**DATA IN THIS EXERCISE**
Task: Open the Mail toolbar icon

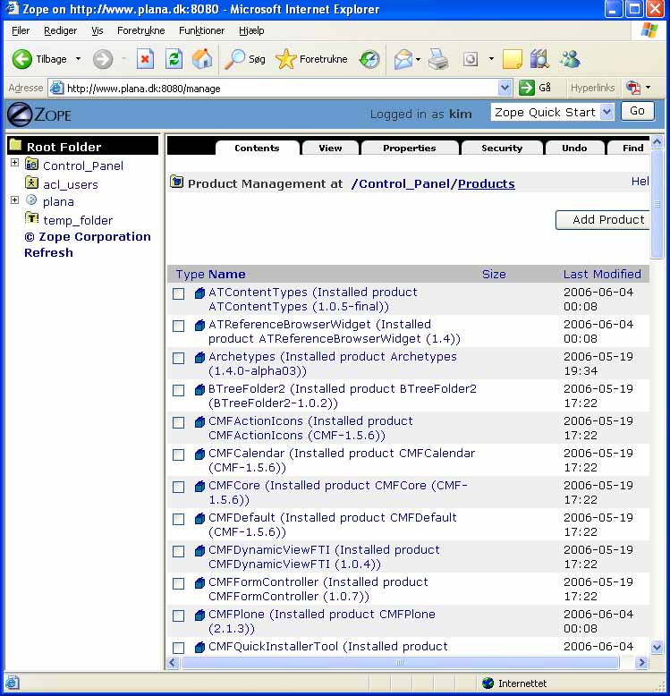Action: click(403, 59)
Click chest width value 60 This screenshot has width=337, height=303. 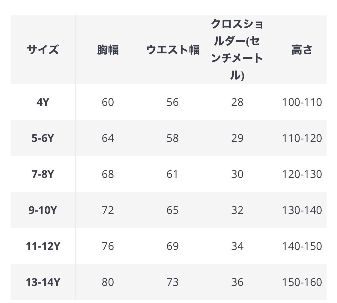[108, 102]
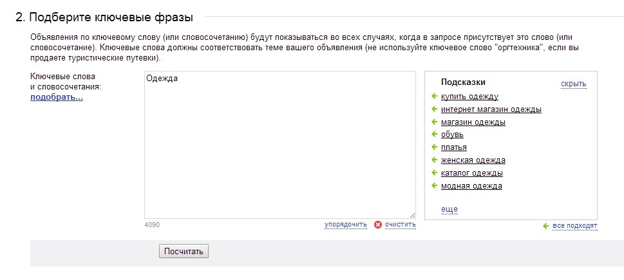Click the 'женская одежда' suggestion link
The image size is (624, 280).
473,160
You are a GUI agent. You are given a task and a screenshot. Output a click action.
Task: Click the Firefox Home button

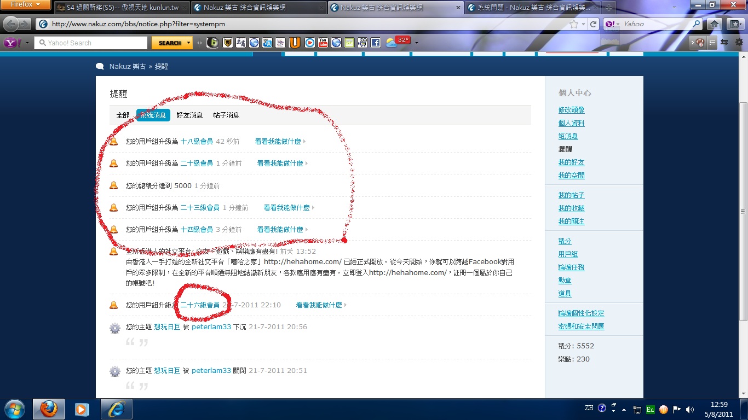click(714, 24)
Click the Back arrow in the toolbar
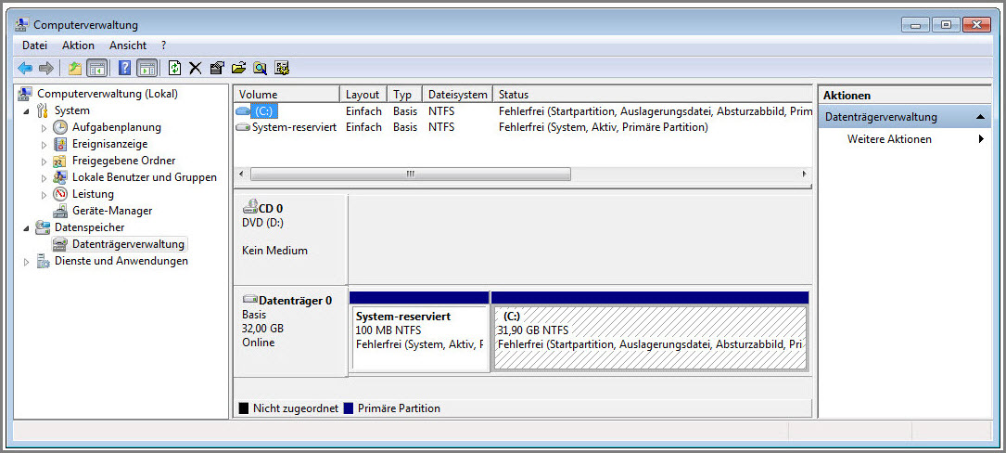1006x453 pixels. pos(25,68)
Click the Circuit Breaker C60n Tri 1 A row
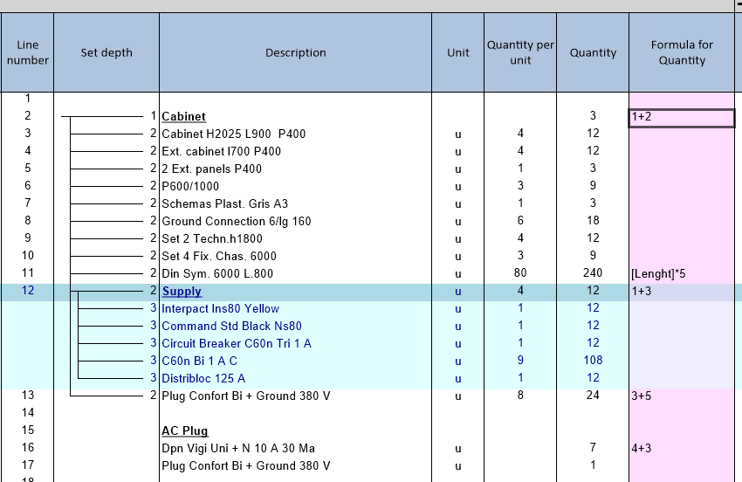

**BRIEF**
Please rename "toolbar" to "menu bar" in the material, starting with the line that contains "Click the Back arrow in the toolbar" and going on through the end of the material, and give those lines back with nothing else changed. Leave the pictures out of your answer.

**COMPLETED EXERCISE**
Click the Back arrow in the menu bar
1006x453 pixels. pos(25,68)
Click the Circuit Breaker C60n Tri 1 A row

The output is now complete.